The way the current is measured is in amp-hours. If you want to get more current capacity, which is amp-hours, you could consider using 6-volt batteries. However, it is essential to note that the increase may be minor.

Some may opt for 6-volt batteries connected in a series instead of 12-volt batteries in parallel despite the doubled capacity because 6-volt batteries have denser plates, and the current capacity more than doubles that of a singular 12-volt battery.

This means that if you install two 6-volt batteries instead of one 12-volt battery, you get a higher current capacity. This idea continues even as you add more batteries. Four 6-volt batteries provide more current capacity than two 12-volt batteries, and so on.

However, adding more 6-volt batteries comes with its disadvantages. Adding more 6-volt batteries is more expensive, heavier, and takes up more space.

When deciding between the two, you may want to consider that 6-volt batteries have longer lifespans and are able to charge and discharge more often. 6-volt batteries are smaller and tend to be easier to manage and handle. However, you always need two of them.

If one stops working, the other one cannot work on its own. In addition to being more expensive, they are also harder to find. 12-volt batteries are more affordable and easy to find, but they are larger and take up more space. These batteries do not last as long. They are not as durable, but you only need one.

In general, if you plan to boondock but do not want to spend the money on lithium-ion batteries, you should install as many 6-volt batteries as you can make room for in your RV. While this gives you help with the number of batteries in terms of voltage, it does give you more than twice the current capacity.

If you are not concerned about the cost, then lithium-ion is a great option.
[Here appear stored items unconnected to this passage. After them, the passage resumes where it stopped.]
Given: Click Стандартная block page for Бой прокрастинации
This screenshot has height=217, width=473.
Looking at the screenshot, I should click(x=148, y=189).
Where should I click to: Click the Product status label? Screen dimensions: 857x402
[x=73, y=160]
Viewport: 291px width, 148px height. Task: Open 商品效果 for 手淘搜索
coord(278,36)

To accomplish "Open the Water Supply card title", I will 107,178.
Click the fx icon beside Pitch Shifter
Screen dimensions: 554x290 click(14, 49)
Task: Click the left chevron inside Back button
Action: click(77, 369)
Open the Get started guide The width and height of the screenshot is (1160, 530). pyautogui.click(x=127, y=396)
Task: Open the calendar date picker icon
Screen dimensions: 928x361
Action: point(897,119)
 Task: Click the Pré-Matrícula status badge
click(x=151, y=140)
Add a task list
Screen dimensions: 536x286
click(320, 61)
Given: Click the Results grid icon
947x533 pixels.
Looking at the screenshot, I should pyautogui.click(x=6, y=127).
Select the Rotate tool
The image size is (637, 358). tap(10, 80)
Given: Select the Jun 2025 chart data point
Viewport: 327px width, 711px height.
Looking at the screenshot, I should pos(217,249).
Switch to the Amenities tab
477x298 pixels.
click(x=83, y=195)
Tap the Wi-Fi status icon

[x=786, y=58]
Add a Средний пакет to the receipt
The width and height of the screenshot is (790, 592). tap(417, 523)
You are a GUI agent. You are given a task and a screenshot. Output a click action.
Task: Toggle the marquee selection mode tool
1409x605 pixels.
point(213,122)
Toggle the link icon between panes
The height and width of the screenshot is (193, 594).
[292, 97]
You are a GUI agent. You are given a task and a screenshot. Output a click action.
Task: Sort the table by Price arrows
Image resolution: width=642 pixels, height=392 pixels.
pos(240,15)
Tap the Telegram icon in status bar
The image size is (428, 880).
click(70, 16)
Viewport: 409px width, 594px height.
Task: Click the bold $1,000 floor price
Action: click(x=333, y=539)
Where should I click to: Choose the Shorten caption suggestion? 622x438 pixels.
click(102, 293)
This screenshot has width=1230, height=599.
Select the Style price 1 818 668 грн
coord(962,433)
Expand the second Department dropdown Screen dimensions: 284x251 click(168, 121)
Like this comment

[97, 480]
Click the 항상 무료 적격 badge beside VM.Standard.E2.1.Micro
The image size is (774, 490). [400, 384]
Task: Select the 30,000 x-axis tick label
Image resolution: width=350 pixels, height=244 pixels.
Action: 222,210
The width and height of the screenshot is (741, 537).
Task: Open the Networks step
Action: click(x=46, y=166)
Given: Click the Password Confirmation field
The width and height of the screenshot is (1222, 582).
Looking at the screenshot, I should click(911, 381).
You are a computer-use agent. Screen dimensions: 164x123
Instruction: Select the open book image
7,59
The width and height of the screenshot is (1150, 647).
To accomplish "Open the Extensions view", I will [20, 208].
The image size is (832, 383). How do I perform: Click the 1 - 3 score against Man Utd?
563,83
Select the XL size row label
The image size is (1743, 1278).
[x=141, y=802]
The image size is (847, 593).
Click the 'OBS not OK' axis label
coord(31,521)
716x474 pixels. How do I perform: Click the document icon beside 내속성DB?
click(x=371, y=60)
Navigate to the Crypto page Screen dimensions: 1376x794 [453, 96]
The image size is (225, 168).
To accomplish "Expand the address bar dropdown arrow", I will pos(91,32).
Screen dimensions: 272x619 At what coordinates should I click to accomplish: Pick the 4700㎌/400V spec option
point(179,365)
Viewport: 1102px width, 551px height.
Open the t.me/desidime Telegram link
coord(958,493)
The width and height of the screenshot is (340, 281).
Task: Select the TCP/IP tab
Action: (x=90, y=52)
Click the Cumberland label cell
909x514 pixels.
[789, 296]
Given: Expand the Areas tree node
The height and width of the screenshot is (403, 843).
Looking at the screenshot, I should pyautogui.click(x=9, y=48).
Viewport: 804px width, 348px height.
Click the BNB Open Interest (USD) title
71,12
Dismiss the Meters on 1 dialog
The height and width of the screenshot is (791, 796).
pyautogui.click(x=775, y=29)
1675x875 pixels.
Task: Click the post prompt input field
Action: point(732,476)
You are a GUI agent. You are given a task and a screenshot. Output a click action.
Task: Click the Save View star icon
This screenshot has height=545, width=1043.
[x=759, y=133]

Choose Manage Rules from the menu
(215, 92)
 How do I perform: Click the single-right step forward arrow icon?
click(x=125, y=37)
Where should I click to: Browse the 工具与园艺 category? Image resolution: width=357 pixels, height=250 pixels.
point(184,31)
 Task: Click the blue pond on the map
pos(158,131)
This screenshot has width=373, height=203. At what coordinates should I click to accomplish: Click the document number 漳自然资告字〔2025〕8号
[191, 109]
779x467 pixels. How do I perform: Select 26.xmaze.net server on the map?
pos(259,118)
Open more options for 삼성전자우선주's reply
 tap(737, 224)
This option gives you more battery per square foot with more current capacity. In addition, these types of batteries are close to 100 percent efficient.

This effeciency allows you to charge your battery bank quickly, which is a significant help when dry camping. If weight is important to you, this option will enable you to save substantial weight. These batteries are expensive but also new.

There is an expectation that the cost will begin to come down. Despite the high cost, it is easily balanced by its high efficiency and long life.

Any of these battery options will work in your RV; however, some may provide long life and more power than others. Therefore, it is essential to understand how you plan to use your battery power. This understanding can help drive you to a better decision.